Guys good luck! Its a rough track of land.I killed a 140lb 4.5 yr old 8 point off it a couple yrs ago.Took me over 3 hours to get him out of those hills and most of it was down hill!!!!


----------



## EnglishRedNeck (Sep 14, 2006)

Robk said:


> Englishredneck,
> we may need to hook up and tackle that tract together some time.  My six year old daughter wants me to put a bear on the wall in her room.
> 
> It was nice meeting you last sunday at the horse camp.
> ...



That sounds like a great idea. It'd be an honor to get together with you guys.
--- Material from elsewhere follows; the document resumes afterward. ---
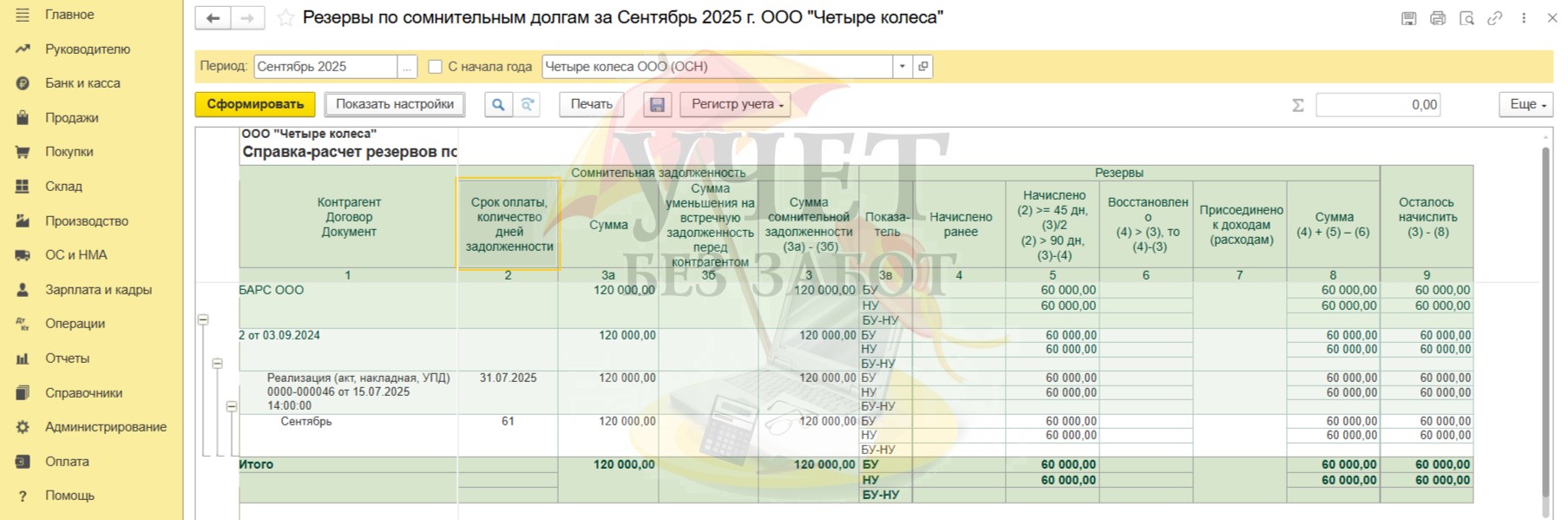
Task: Open the organization dropdown list
Action: [902, 67]
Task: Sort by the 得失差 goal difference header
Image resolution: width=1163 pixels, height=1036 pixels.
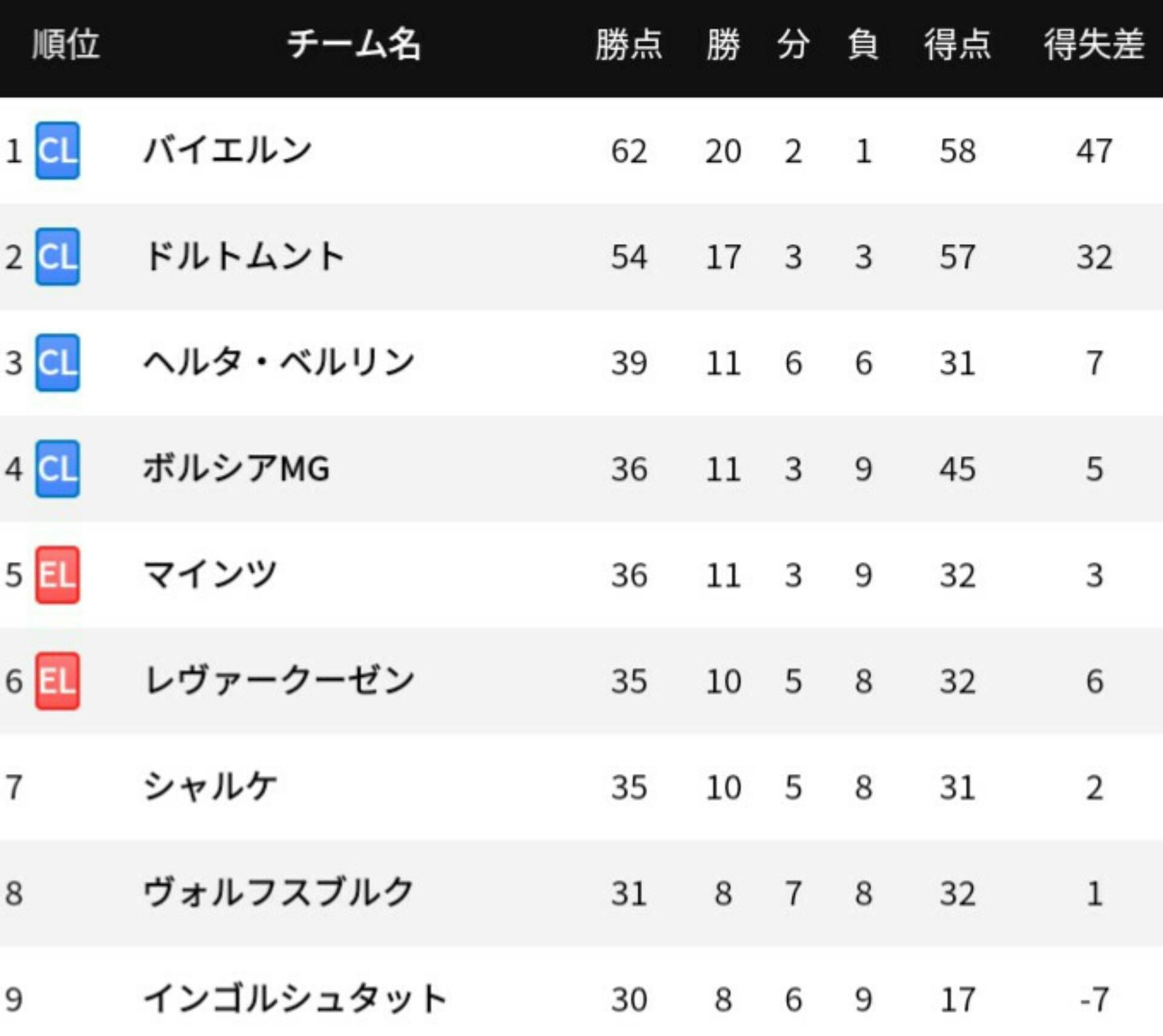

My 2 current hunting buddies (one's my wife's brother) are only reliable in their ability to constantly let me down

Not really I go by myself a good bit, but it is always more fun with some friends. I would really have to think twice about arrowing a deer if I was alone. Mainly because of tracking it, getting it back out etc.. 
It get's mighty lonely in them woods


----------



## Robk (Sep 14, 2006)

Being an ex-army knuckledragger I hope I can keep up with you.  LOL  


Having buds to help with the drag is a definite plus in them hills.

R


----------



## J HESTER (Sep 14, 2006)

Good luck guys. I have lived in dawson co on and off for most of my adult life [ im 38 ] .i have only been on the wildcat tract may be 5 times.its way to rough for me.


----------



## Lostoutlaw (Sep 14, 2006)

My son lives up there and he has been on wildcat tract a couple of times and he say's it is way too rough for him and his friends


----------



## Pineyrooter (Sep 14, 2006)

If you want hogs Dawson Forest is not the place to be looking. In North Georgia Warwoman WMA & Lake Burton WMA used to be good and I guess still are but you have to do some walking.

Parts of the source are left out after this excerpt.